__Arbeitsauftrag__: Bitte schreiben Sie den Text zur Glücksforschung im Anschluss an seinen letzten Satz weiter.

Sozialwissenschaftliche Glücksforschung: Der Mensch als Gruppentier

Die sozialwissenschaftliche Forschung untersucht Glück im Kontext gesellschaftlicher, ökonomischer und politischer Rahmenbedingungen. Demografische Daten wie Bevölkerungszahl und Lebenserwartung sowie das politische System eines Landes beeinflussen demnach das Glücksempfinden.

Gemäss dem World Happiness Report sind die Finnen 2023 (einmal mehr) das glücklichste Volk der Welt. Dänemark folgt auf Platz zwei, dahinter Island. Die wichtigsten Kriterien bei der Studie sind jeweils das Einkommen (Pro-Kopf-BIP), die soziale Unterstützung, Gesundheit, Entscheidungsfreiheit im Leben und eine niedrige Korruptionsrate im Land.

Experimentelle Glücksforschung: Gleichgewicht aus Tun und Können

Die experimentelle Glücksforschung, eine neuere Disziplin, fokussiert auf die «optimale Beanspruchung». Das selbst empfundene Glück wird demnach gefördert, wenn Menschen Herausforderungen haben, die ihre Stärken betonen und ihr Potenzial nutzen, ohne sie zu überfordern. Eine Balance zwischen Herausforderung und Machbarkeit ist essenziell.

Party Dave

Der eigene Beitrag: Warum unsere Sicht auf Glück zentral ist

Forschungen über die Faktoren, die Menschen glücklich machen, sind spannend, um beeinflussbare Indikatoren zu identifizieren. Doch alles, was uns widerfährt, wird auch durch unsere individuelle Wahrnehmung gefiltert.

Wie jemand das eigene Leben sieht, die Fähigkeit, das Gute zu erkennen, die eigene Resilienz und die Kompetenz zur Anpassung oder Neuorientierung sind die Brillengläser, durch die das Leben betrachtet wird. Und ob diese Gläser rosa, grau oder grün sind, hat bekanntlich einen riesigen Einfluss.

Daraus ergeben sich zwei wesentliche Aspekte von Glück:

Erstens: Glück ist und bleibt immer subjektiv. Die eine Person macht happy, was eine andere vielleicht nicht mal zufriedenstellt – oder vor Langeweile vergehen lässt.

__Vorliegendes Material__:
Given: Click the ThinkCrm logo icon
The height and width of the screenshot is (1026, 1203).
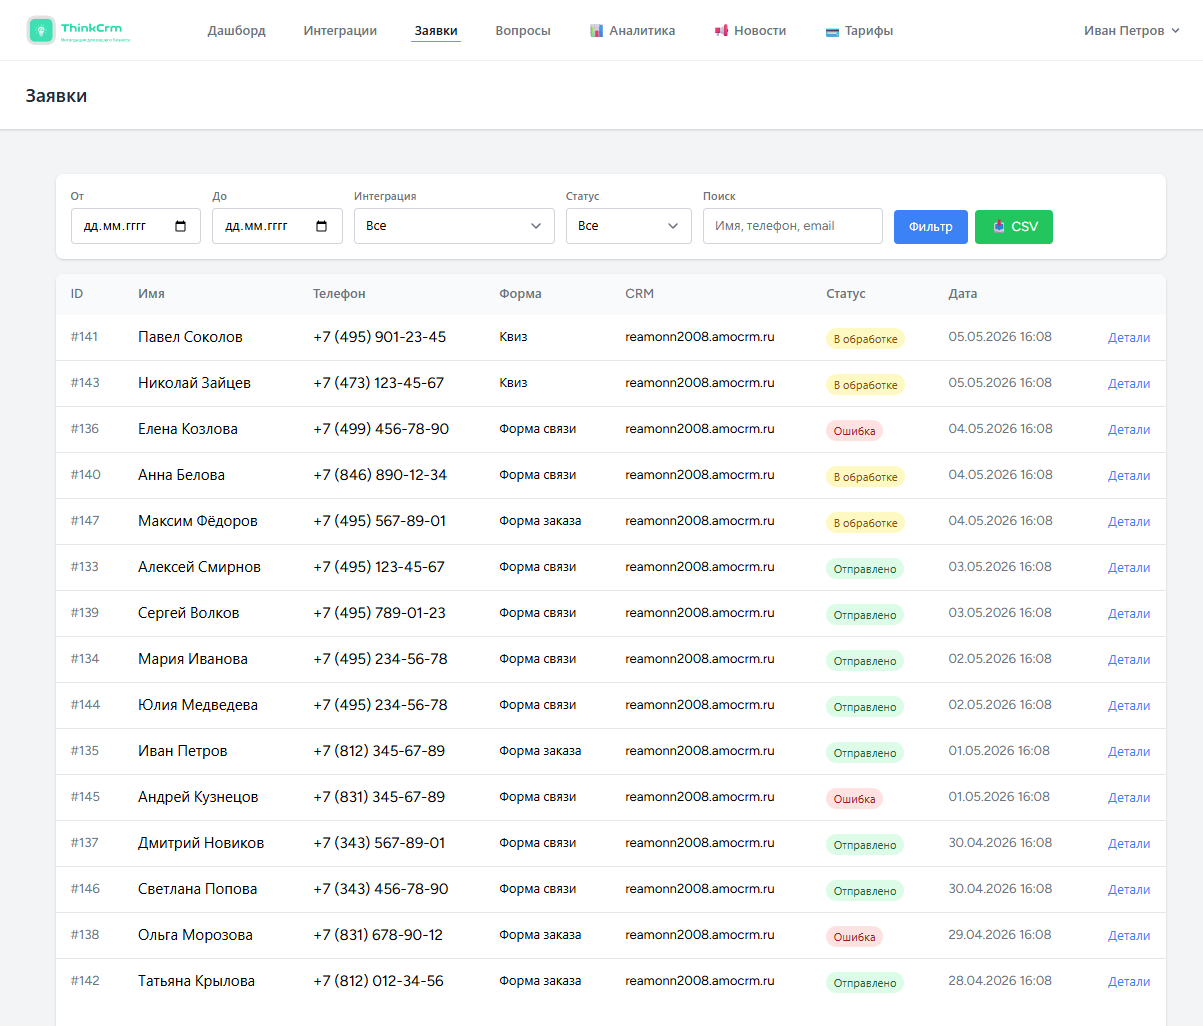Looking at the screenshot, I should coord(41,30).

__Ergebnis__:
Zweitens: Unser Glück ist eine Frage der Wahrnehmung. Steht frühmorgens eher das Gute im Leben im Fokus – und die Dankbarkeit – oder spielen Sorgen, Probleme und Unsicherheiten die grösste Rolle?

Sind wir unseres Glückes Schmied, wie der Volksmund sagt? Zu einem gewissen Teil ja. Handkehrum, das zeigt die Harvard-Studie, wechselt das zu schmiedende Eisen immer mal wieder, die Decke fängt Feuer oder der Hammer geht kaputt. Schicksal eben. Wichtig ist es dann, einen versöhnlichen Blick auf die neue Situation zu finden – und irgendwann wieder weiterzumachen.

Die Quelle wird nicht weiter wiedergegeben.